Change need not hurt utilities
Wellinghoff stressed to Utility Dive that electric utilities need not fear market reforms at the grid edge. While it would be a meaningful change from the current business model, he says a distribution grid operated by an independent entity could actually reduce risk to utilities.
Under the model, any new investments in grid infrastructure would be made based on planning done by the IDSO, rather than the utility, according to Wellinghoff. Approval of these rate-based investments would be all but assured, he said, because the proposal would be coming from an independent entity, rather than the utility itself. But the utility would still own the distribution grid infrastructure, so it and its shareholders could reap the return on the investments.
“Approval is virtually assured, and their recovery is assured, and so their risk of recovery is lowered substantially,” Wellinghoff said.
States moving forward
Wellinghoff predicts that an IDSO model would enhance DER investments from both utilities and third party vendors by providing a neutral grid arbiter. He says that to sell states on the idea, supporters must educate regulators and legislators of the success of the RTO/ISO model on the transmission system.
In particular, the former FERC chair singled out Texas, Hawaii, and New York as states with the greatest opportunities to transform their distribution markets first. Texas, he said, has done a particularly good job with its almost fully deregulated market.
“Texas is probably closest to this model than any other place in the country because we have retail competition there,” Wellinghoff said. “The distribution entities still do the planning and operation of the local distribution systems, but they are much more cabined off in Texas probably than they are anyplace else.”
Hawaii could soon look to reform the utility’s role due to its high penetrations of rooftop solar, proliferation of smart grid technology, and unique market situation as an islanded energy ecosystem.
“Hawaii is a place where they are stepping back and looking at all their alternatives for running their distribution systems to minimize total costs for consumers and maximize choice,” Wellinghoff told Utility Dive. “They have a real opportunity to look at alternative [distribution] platforms.”
While Wellinghoff said he would rather see an IDSO model today in New York, he thinks they may well move toward it in the future.
New York is a potential candidate down the road in a number of years because they do want an open distribution platform, and ultimately the only way to get to that final goal is to make that platform ... independent and run by an independent entity,” he said. “I think they will see that this is ultimately necessary to achieve the full goals of REV.”
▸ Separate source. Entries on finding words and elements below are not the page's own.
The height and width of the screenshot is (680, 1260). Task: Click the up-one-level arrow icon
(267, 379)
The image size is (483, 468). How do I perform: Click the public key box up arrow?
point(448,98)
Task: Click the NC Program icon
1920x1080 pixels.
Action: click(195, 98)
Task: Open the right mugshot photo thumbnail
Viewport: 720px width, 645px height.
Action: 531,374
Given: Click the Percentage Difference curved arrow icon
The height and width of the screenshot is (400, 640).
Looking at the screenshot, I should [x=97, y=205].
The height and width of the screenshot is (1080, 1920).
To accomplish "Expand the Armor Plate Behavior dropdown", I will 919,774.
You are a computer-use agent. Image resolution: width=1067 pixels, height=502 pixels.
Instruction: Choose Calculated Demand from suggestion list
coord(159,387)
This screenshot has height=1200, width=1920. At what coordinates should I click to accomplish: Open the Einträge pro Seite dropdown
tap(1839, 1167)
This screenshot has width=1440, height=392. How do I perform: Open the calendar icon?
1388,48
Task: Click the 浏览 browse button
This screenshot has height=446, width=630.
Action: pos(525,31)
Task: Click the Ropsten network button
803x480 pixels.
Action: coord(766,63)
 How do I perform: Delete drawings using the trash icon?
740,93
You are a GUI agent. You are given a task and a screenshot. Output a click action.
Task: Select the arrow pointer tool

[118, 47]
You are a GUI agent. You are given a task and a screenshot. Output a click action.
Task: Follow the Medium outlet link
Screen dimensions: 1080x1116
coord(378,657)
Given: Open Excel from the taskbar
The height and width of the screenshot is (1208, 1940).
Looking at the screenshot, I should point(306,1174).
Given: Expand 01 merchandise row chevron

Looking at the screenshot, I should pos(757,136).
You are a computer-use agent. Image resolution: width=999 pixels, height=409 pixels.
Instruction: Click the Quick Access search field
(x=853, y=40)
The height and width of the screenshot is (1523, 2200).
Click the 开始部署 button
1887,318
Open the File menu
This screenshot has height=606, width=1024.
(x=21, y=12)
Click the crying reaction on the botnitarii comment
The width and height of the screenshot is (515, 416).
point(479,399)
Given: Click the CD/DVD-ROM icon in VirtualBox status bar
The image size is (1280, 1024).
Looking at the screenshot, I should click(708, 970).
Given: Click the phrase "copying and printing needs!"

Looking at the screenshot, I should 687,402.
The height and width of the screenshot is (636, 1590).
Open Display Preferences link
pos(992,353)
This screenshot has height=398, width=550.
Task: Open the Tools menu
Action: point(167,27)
While three states may seem like a drop in the bucket in terms of U.S. energy policy, the former FERC chair says this is only the beginning. The reforms that catch on in the proactive states will soon enough trickle into the slower ones.
“Utilities are going to be forced to change the model,” he said. “They will have no choice.
Editor's note: This post has been updated to reflect comments from SDG&E spokesperson Hanan Eisenman.